### Task prompt
Search the records below for the word "beside". Copy each line where it occurs.
─── Given data
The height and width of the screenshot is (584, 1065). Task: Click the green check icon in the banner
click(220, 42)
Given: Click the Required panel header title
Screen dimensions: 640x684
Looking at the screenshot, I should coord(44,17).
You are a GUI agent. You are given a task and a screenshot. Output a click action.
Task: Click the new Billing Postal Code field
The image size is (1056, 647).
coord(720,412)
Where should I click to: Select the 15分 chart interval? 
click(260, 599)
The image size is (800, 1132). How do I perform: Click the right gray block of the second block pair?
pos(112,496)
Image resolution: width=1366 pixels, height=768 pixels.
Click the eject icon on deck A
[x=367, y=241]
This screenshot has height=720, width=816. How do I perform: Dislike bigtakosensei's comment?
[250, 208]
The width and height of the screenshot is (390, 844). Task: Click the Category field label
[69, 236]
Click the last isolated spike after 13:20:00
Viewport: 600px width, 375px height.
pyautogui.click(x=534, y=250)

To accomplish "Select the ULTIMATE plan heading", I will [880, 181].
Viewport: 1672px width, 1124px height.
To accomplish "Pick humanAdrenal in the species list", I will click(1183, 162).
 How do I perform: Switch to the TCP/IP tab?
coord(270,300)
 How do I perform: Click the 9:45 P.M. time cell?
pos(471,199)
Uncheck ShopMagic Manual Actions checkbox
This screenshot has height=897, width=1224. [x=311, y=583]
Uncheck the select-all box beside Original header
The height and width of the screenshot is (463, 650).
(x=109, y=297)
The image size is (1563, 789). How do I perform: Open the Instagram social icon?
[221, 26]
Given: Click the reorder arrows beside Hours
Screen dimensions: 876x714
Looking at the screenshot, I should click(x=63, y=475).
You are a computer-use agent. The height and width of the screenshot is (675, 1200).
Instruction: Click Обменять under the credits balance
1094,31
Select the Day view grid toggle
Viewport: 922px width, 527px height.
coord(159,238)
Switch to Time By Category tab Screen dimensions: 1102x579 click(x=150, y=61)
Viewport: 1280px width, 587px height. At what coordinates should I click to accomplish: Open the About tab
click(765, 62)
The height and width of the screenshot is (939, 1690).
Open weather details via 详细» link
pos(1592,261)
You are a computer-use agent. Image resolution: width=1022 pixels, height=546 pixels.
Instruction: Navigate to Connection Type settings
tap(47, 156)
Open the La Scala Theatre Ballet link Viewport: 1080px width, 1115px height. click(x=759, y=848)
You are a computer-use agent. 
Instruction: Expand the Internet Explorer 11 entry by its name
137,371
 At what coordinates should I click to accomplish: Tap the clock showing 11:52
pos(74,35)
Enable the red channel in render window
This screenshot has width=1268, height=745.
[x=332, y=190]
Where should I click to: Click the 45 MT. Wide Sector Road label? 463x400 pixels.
──────
### Solution
Uncheck the select-all box beside Original header
Given: Click the reorder arrows beside Hours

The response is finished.